Now, as a result of particular empirical observations, Reason reasons inductively to arrive at a conclusion that is true of all members of a class to which those empirical observations belong - it reasons inductively from particulars to universals. For example, every swan which Reason observes have the quality of being white. Reason reasons inductively that all swans are white. The problem behind this kind of reasoning, i.e. the existence of black swans, reveals the problem behind inductive Reason. It is not possible for Reason to observe every swan due to its finite life.

Self-conscious Reason seeks the law that allows it to make an inference about universals it cannot observe, predicated on particulars it does observe; Reason seeks the principles of valid reasoning. In other words, Reason seeks the Laws of Thought, the very foundations that make all rational thought possible. All laws of thought are found by means of introspection. Self-conscious Reason, i.e. Arthur Schopenhauer, writes the following:

"The laws of thought can be most intelligibly expressed thus:


  1. Everything that is, exists.
  2. Nothing can simultaneously be and not be.
  3. Each and every thing either is or is not.
  4. Of everything that is, it can be found why it is."

In other words, everything that is, is. All that is, is itself. Nothing can simultaneously be and not be, i.e. that which is itself is not another. Of everything that is, it can be found in spacetime why it is or is not.
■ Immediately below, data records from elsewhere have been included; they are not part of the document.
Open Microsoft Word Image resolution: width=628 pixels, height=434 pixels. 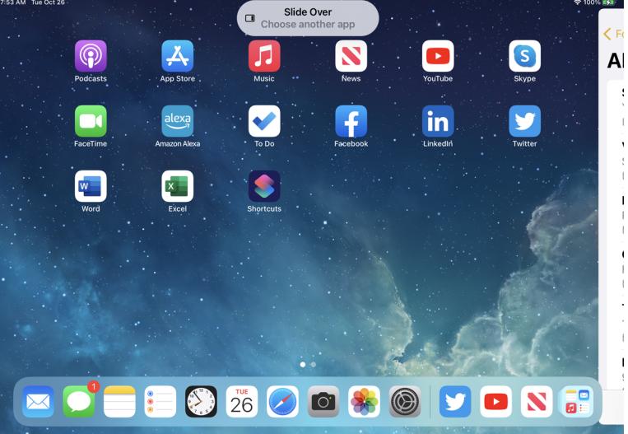pos(91,186)
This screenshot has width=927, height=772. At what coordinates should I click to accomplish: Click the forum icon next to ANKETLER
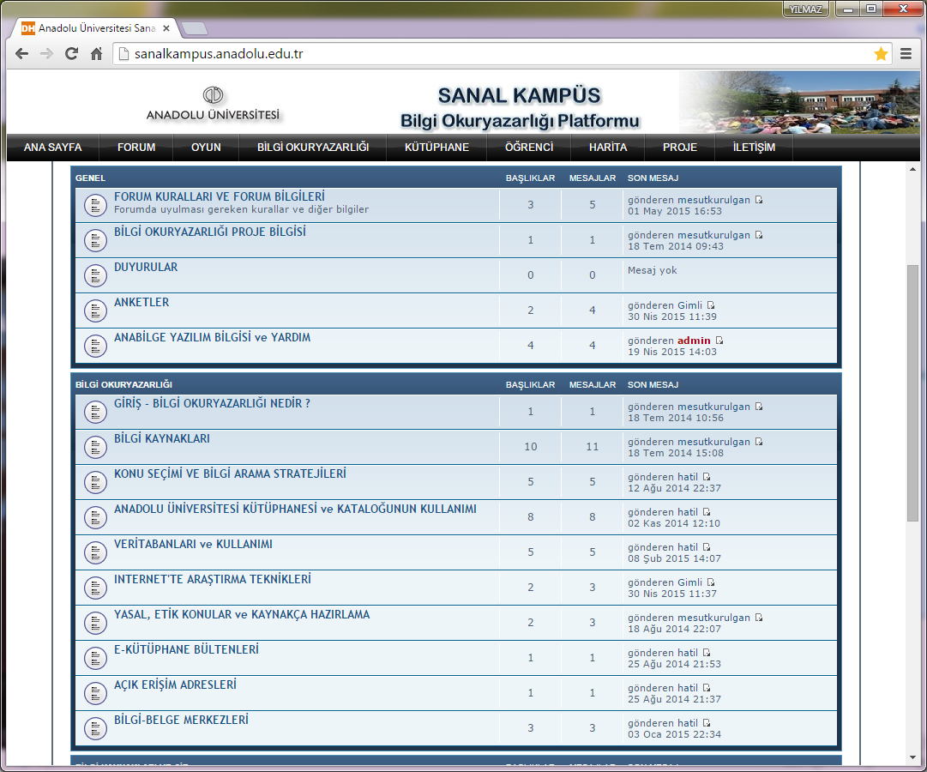pos(94,311)
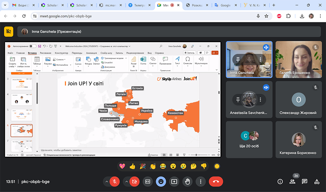Image resolution: width=326 pixels, height=192 pixels.
Task: Expand video settings arrow beside camera
Action: click(x=126, y=182)
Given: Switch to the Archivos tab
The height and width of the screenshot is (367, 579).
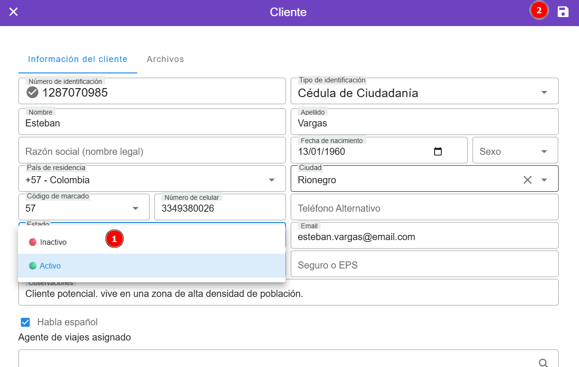Looking at the screenshot, I should 165,59.
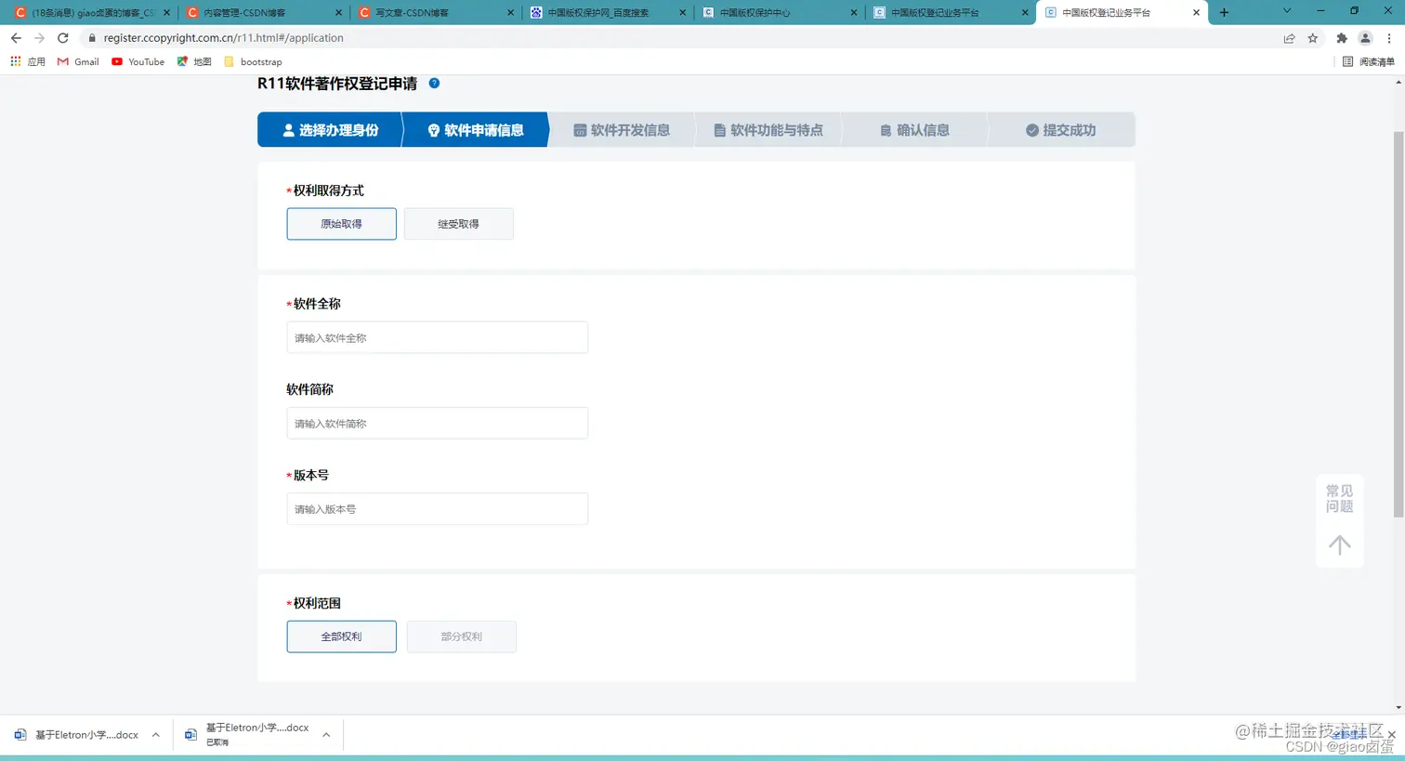Open the 软件开发信息 step icon

point(581,130)
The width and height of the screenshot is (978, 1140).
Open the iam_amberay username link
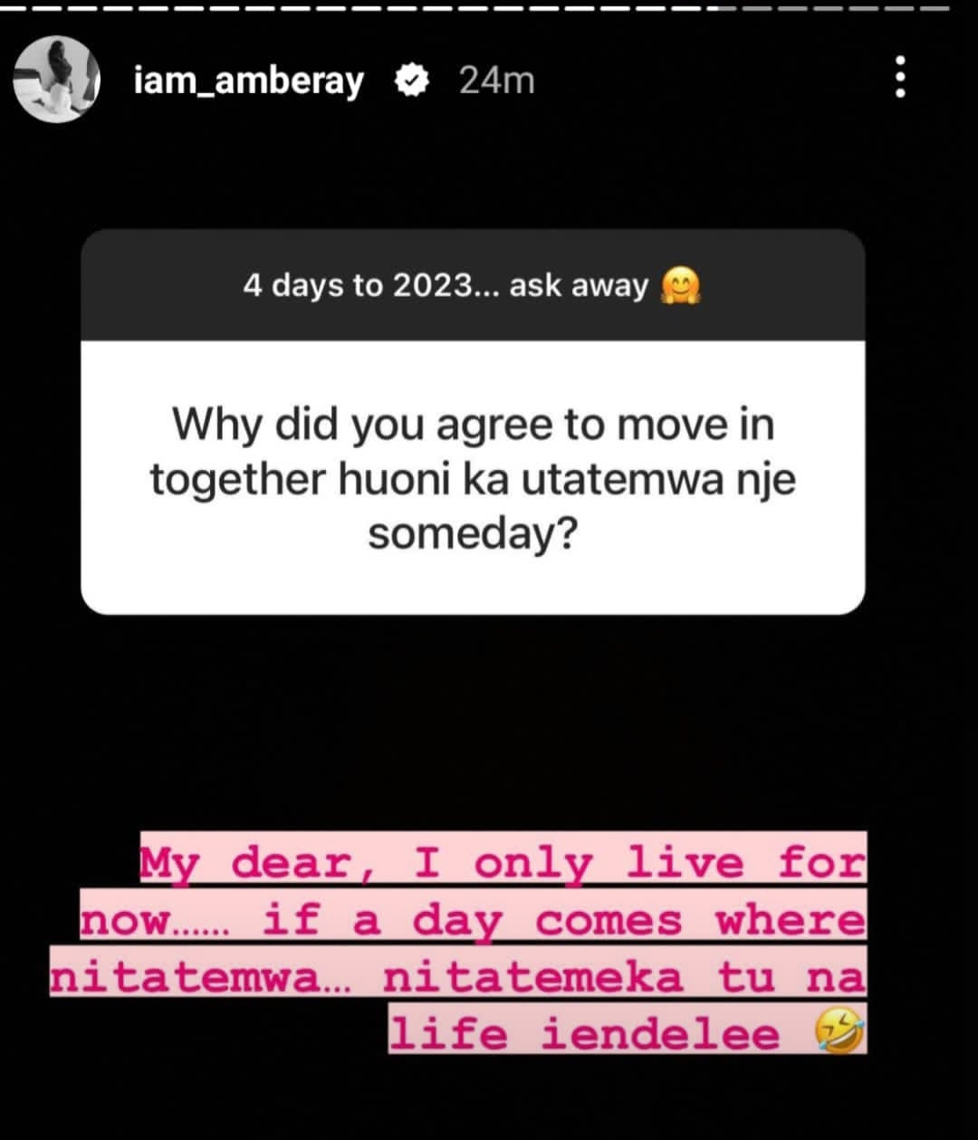[x=248, y=81]
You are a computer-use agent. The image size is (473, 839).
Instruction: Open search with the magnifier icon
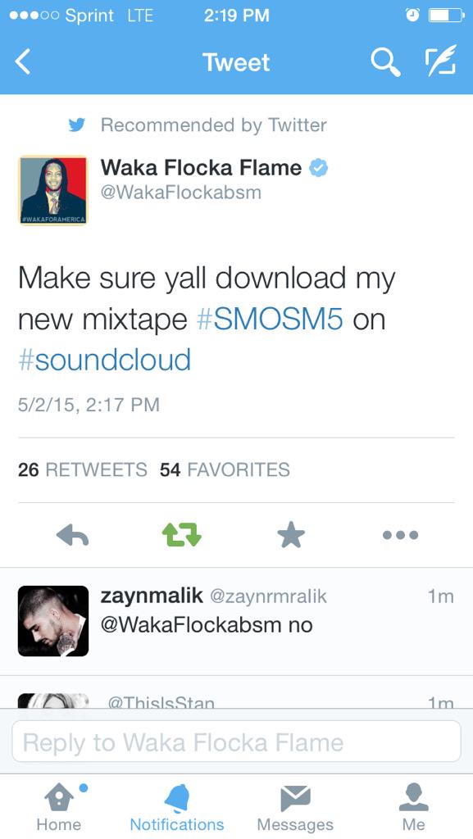tap(385, 62)
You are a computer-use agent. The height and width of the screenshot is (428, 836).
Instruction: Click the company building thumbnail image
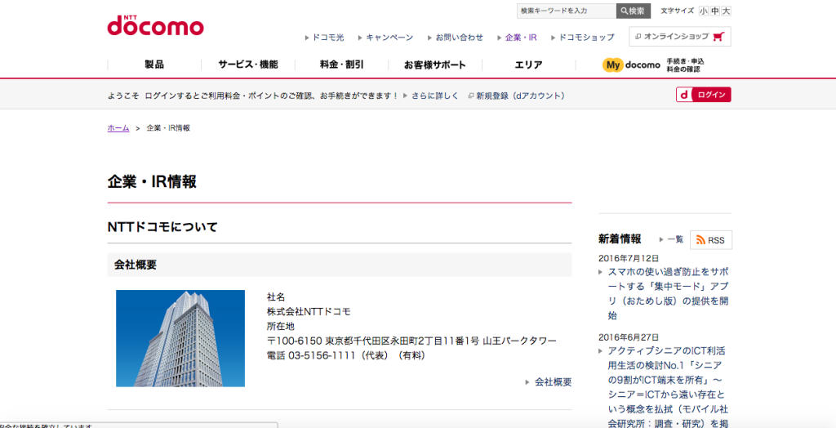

These are the same axioms whence self-conscious Reason itself emerged. To show that these four laws of thought are the foundation of all Reason, Schopenhauer provides the following explanation:

"Through a reflection, which I might call a self-examination of the faculty of reason, we know that these judgments are the expression of the conditions of all thought and therefore have these as their ground. Thus by making vain attempts to think in opposition to these laws, the faculty of reason recognizes them as the conditions of the possibility of all thought. We then find that it is just as impossible to think in opposition to them as it is to move our limbs in a direction contrary to their joints. If the subject could know itself, we should know those laws immediately, and not first through experiments on objects, that is, representations (mental images)."

Self-conscious Reason arrives at the laws of thought by making a distinction between two modes in which it thinks. On the one hand, self-conscious Reason is a self-consciousness that observes something with its senses. In other words, Reason observes a content. That content is a product of nature's exhibition of itself to self-conscious Reason. By relating that exhibited content to itself in a rational manner, Reason arrives at the laws of nature.
By turning to observe itself, Reason finds that self-consciousness exhibits no content of its own. Reason finds instead its own rational thinking, the possibility of which is based on the laws of thought. It attempts to uncover the laws of thought as a reality independent of the external reality of nature. Thoughts are presumed to be objective, formal, structures bound up with a content. For every dog, there is the thought of the dog.

Self-conscious Reason has a collection of thoughts, the sets of mathematical set theory for example, which it connects by means of various relations. Boolean algebra, the logic upon which computer programming is based, is a product of this kind of activity:

"All the signs of Language, as an instrument of reasoning may be conducted by a system of signs composed of the following elements: 1st Literal symbols as x, y, etc representing things as subjects of our conceptions, 2nd Signs of operation (relation), as +, -, x standing for those operations of the mind by which conceptions of things are combined or resolved so as to form new conceptions involving the same elements, 3rd The sign of identity, =. And these symbols of Logic are in their use subject to definite laws, partly agreeing with and partly differning from the laws of the corresponding symbols in the science of Algebra..

"Let us then agree to represent the class of individuals to which a particular name or description is applicable, by a single letter, as z. ... By a class is usually meant a collection of individuals, to each of which a particular name or description may be applied; but in this work the meaning of the term will be extended so as to include the case in which but a single individual exists, answering to the required name or description, as well as the cases denoted by the terms 'nothing' and 'universe,' which as 'classes' should be understood to comprise respectively 'no beings,' 'all beings.'"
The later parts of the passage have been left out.